> **TASK DETAILS**: Which lines run from the one containing "Given: Toggle the My templates switch" through the end of the entries? Restate them word for word, and only those.

Source records

Start of Block

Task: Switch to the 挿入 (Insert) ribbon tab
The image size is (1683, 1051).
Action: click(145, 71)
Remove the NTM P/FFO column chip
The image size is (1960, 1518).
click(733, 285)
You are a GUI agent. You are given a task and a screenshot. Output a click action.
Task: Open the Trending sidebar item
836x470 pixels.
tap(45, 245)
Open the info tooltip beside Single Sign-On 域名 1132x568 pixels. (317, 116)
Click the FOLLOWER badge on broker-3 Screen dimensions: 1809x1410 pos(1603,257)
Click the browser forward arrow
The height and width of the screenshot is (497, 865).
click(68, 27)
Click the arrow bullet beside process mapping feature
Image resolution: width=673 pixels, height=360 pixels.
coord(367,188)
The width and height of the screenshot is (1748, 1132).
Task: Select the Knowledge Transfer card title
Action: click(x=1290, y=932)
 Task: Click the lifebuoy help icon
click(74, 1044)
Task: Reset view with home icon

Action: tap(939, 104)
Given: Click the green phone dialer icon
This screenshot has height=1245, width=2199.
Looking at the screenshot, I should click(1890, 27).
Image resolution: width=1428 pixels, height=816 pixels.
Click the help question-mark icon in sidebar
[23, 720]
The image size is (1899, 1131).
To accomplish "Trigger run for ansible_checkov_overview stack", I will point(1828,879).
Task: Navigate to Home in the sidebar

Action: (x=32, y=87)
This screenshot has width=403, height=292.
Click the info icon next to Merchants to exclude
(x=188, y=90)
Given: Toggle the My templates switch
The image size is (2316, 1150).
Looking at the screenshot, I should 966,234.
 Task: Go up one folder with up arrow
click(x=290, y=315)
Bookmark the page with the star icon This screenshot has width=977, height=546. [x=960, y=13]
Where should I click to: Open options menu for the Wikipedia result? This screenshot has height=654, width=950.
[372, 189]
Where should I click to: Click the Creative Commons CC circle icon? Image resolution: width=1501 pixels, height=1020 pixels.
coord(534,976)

End of Block

> **TASK SOLUTION**:
Given: Toggle the My templates switch
The image size is (2316, 1150).
Looking at the screenshot, I should 966,234.
 Task: Go up one folder with up arrow
click(x=290, y=315)
Bookmark the page with the star icon This screenshot has width=977, height=546. [x=960, y=13]
Where should I click to: Open options menu for the Wikipedia result? This screenshot has height=654, width=950.
[372, 189]
Where should I click to: Click the Creative Commons CC circle icon? Image resolution: width=1501 pixels, height=1020 pixels.
coord(534,976)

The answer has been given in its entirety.